Как выглядели мои брат и сестра, какими они мне помнятся? Их фотографии, которые я получил в 45 году, когда вернулся в Прагу, от мамы, пропали при моем аресте в 48. Самая характерная черта внешности Рудольфа – это его кудрявая, как барашек, черная голова и большие лучистые глаза, гибкая подвижность всей его невысокой фигуры, красивые, тонкие руки скрипача. Марту я (да и не только я) считал восточной красавицей, не смазливой, а своеобразной, ее полуеврейское и в какой-то небольшой доле итальянское происхождение делало ее похожей на египтянку. Это, между прочим, сказалось и на моей дочке Аде, которая очень похожа на Марту. Темно-карие глаза Мартички отличались глубиной и добротой, а длинные, особого оттенка черные косы она, по тогдашней моде, заплетала венчиками над ушами. Очень грациозная, она обладала большим художественным вкусом и редким голосом, меццо-сопрано, тонким музыкальным слухом.

Между тем в моей школьной жизни происходили незначительные перемены. Я переходил из класса в класс, хотя и плелся с самыми посредственными учениками. Не готовил уроков, шалил, грубил учителю, зачитывался Жюлем Верном и Карелом Майем с его индейцами, тяготился школой и жил ожиданием каникул. На каникулы мы всей семьей ездили в Северную Чехию, в настоящую деревню, в Бехчин, расположенную среди тихих лесов с пасеками, с вишневыми аллеями, с большим прудом, громадными равнинами пшеничных полей, со знойным солнцем, всем чешским деревенским бытом, этим сочетанием кирпичных, крытых черепицей, добротных, красивых домиков, бетонных хлевов и амбаров, благоустроенных шоссейных дорог, хорошо упитанных коров и лошадей, многолемешных плугов, молотилок, сеялок, и остатков чешских национальных костюмов – многослойных юбок на женщинах, как «шкурок у луковицы», по воскресеньям, их пышных чепцов, расшитых блузок, праздников урожая с гармошкой. Позже мы ездили в горы, в Чешско-саксонскую Швейцарию, на границу Чехии с Германией, в местность, заселенную преимущественно немцами.

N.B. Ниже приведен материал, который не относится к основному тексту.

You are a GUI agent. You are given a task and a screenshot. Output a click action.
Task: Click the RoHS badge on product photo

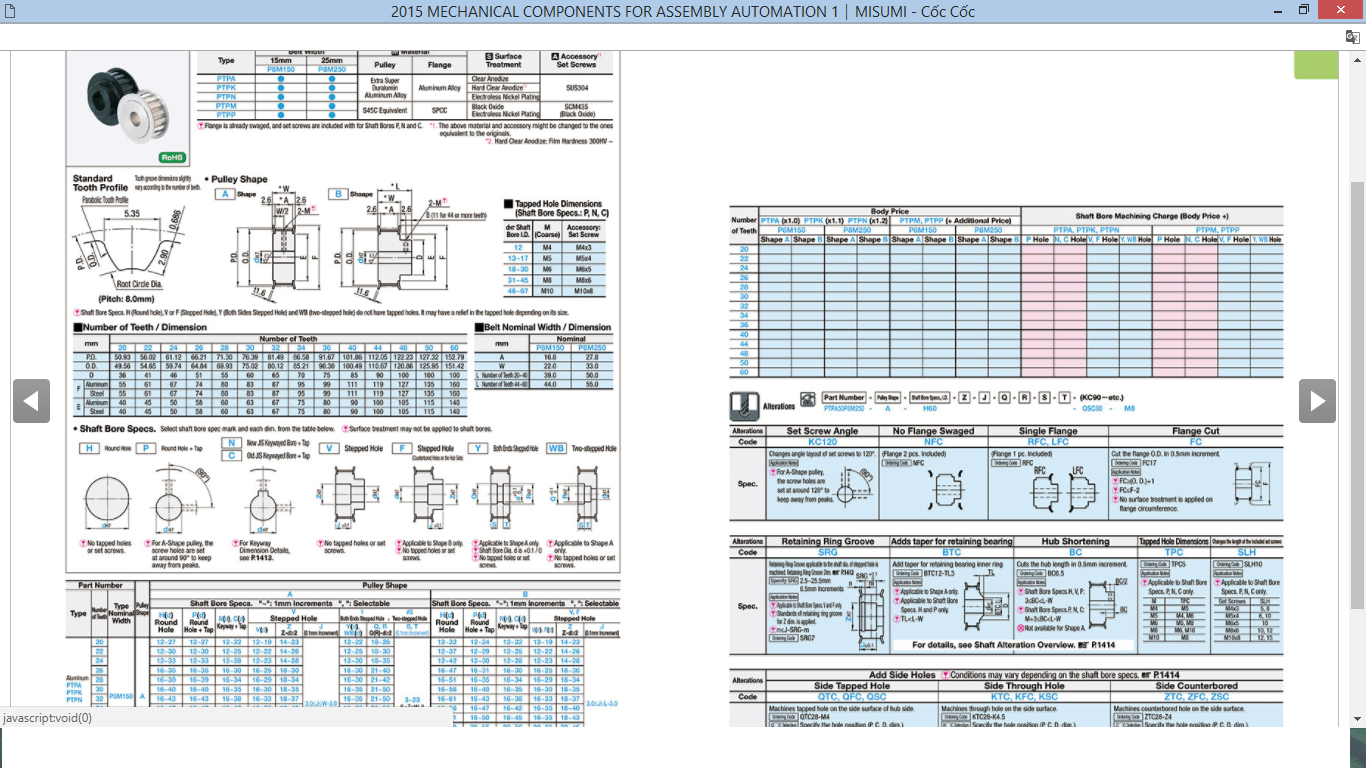[172, 157]
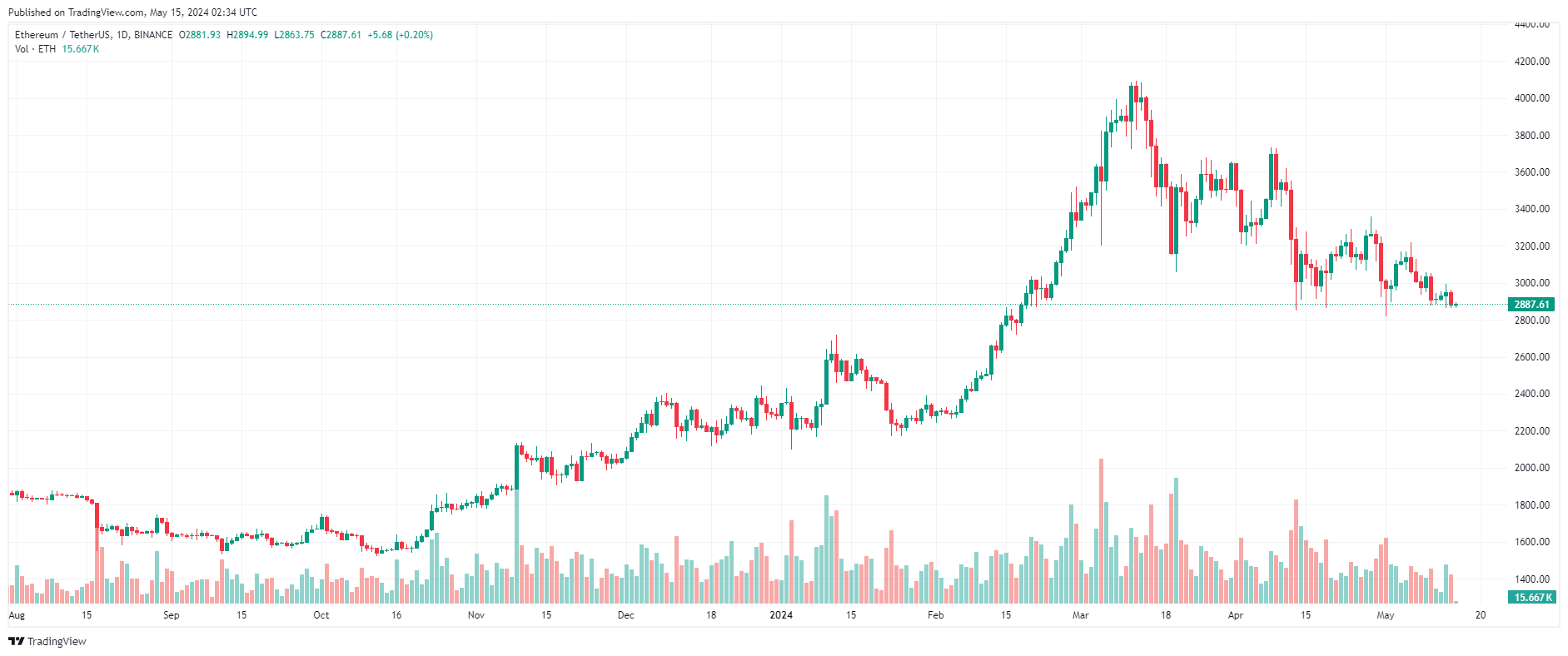Click the Vol · ETH indicator legend
The image size is (1568, 656).
click(36, 49)
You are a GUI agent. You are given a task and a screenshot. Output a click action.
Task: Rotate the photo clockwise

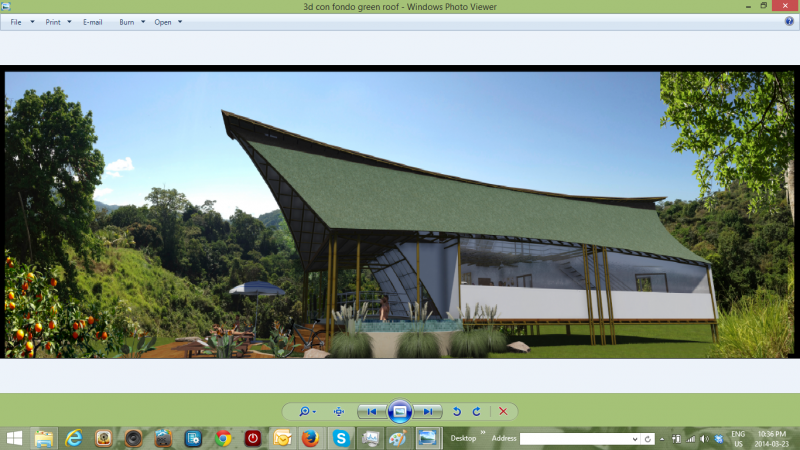pyautogui.click(x=476, y=411)
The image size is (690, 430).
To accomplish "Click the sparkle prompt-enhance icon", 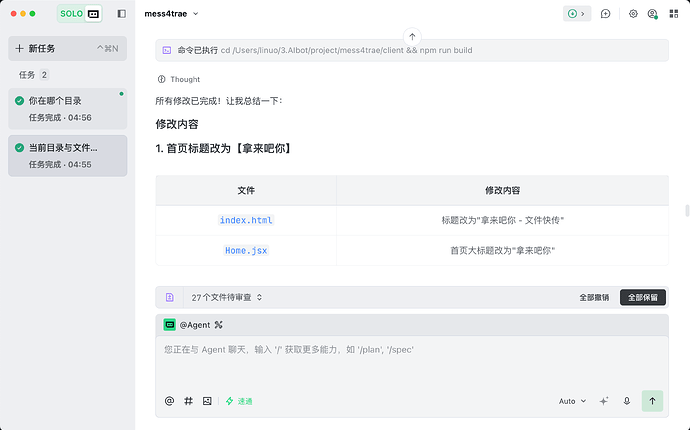I will click(604, 401).
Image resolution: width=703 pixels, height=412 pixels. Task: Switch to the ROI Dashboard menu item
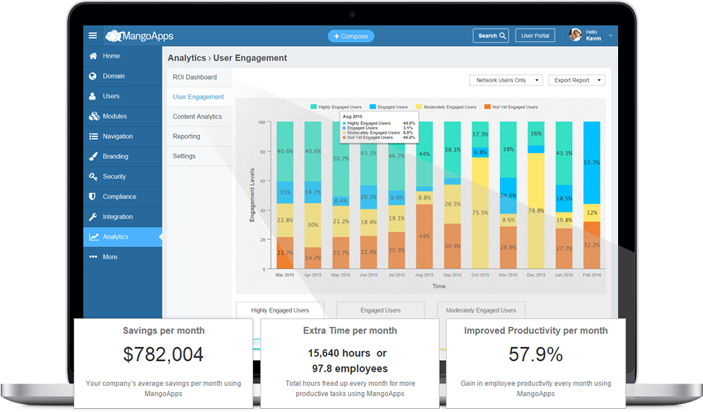[x=195, y=77]
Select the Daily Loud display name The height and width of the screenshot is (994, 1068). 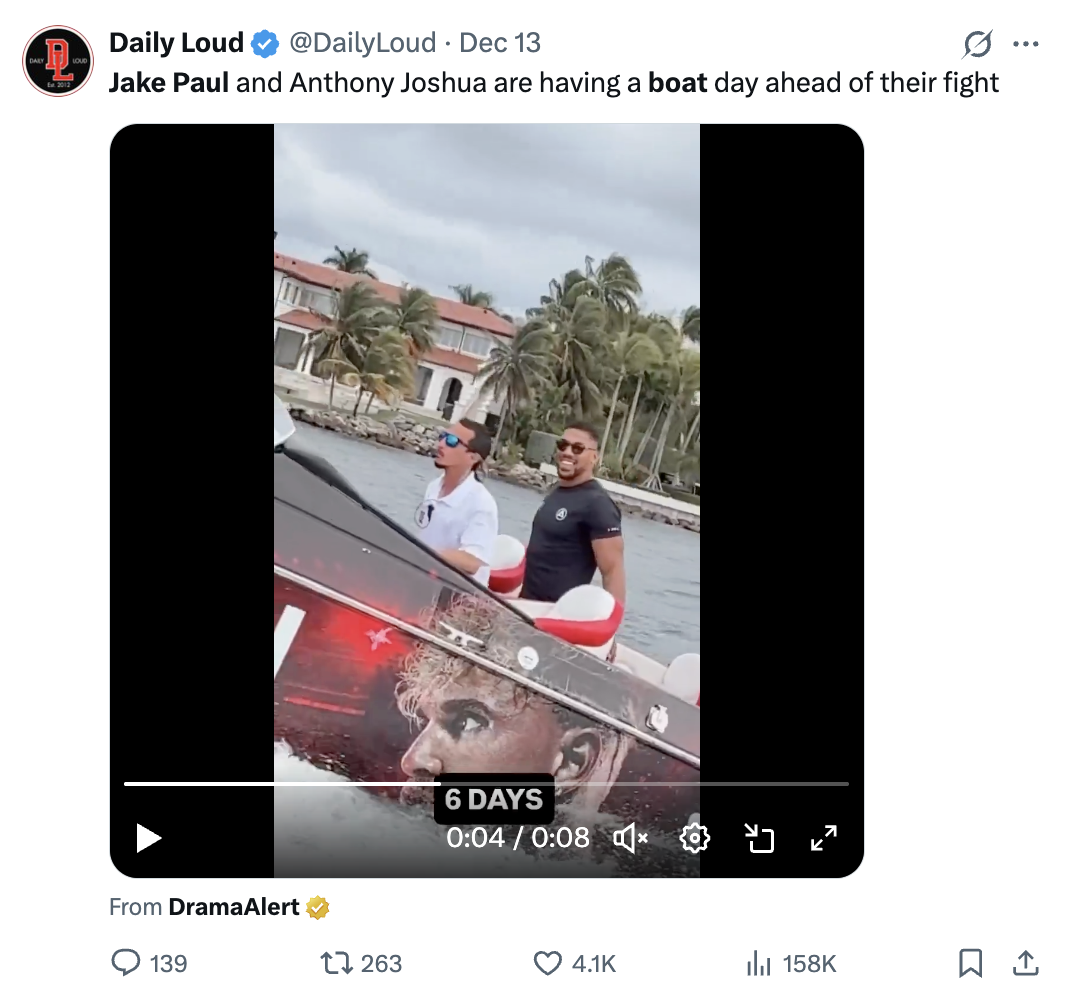(x=176, y=42)
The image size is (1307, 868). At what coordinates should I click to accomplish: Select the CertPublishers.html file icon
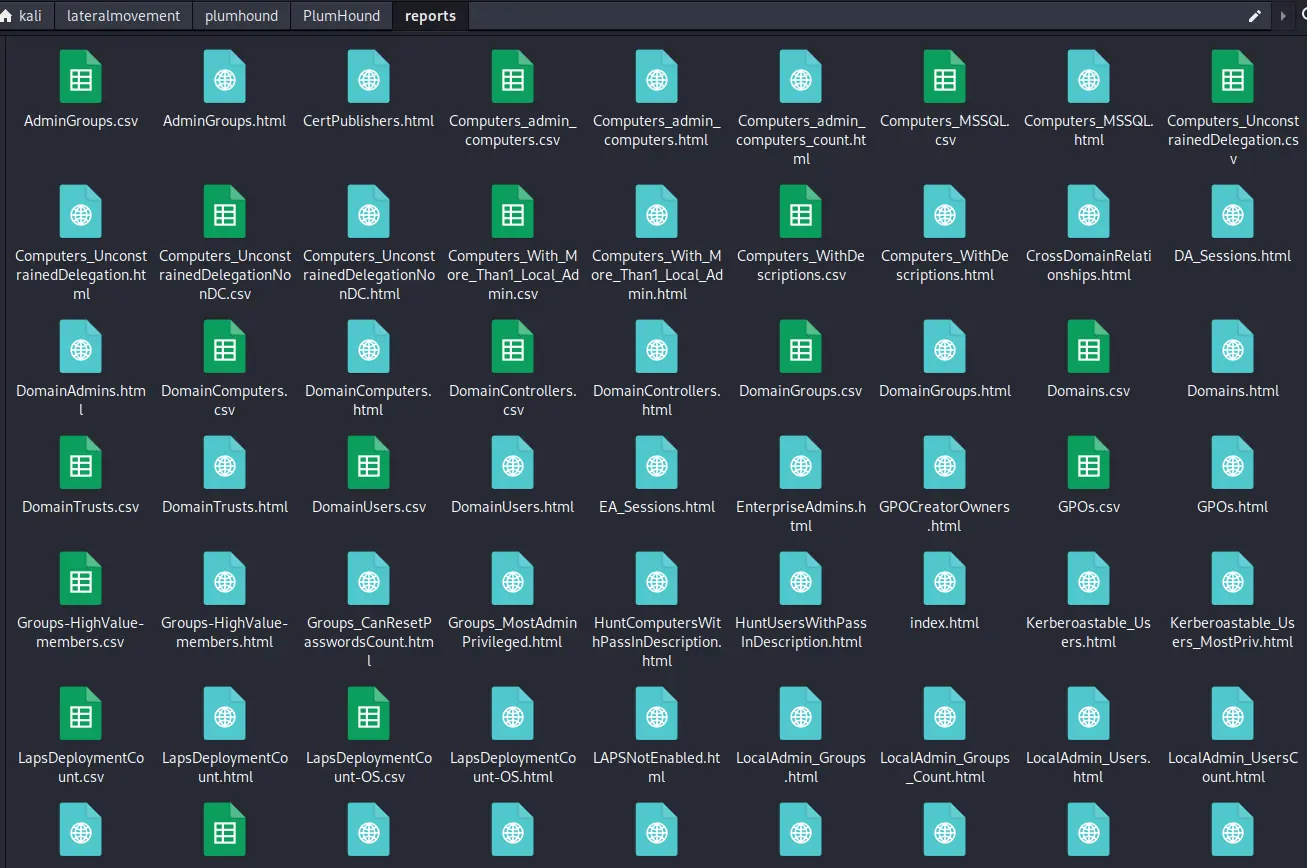368,77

С этой местностью, с городком Чешская Каменица, связано у меня очень многое; бродячая жизнь среди дикой природы, первая «настоящая» влюбленность, и первое острое ощущение социального неравенства, классовой природы общества, в котором я жил. Но все это относится уже к тому времени, когда я переходил из начальной школы в среднюю, и когда десяти-одиннадцатилетним стал внезапно «самостоятельным», так как перестал жить с родителями и превратился в нахлебника вдали от семьи. Дело в том, что как раз когда я должен был начать посещать среднюю школу, отца повысили в чине и перевели в провинцию, в Чешскую Каменицу, директором почты. Это было в духе австрийской политики «Divide et impera!» («Разделяй и властвуй!») – постоянных перебросок чиновников той или иной национальности в места, заселенные жителями другой национальности.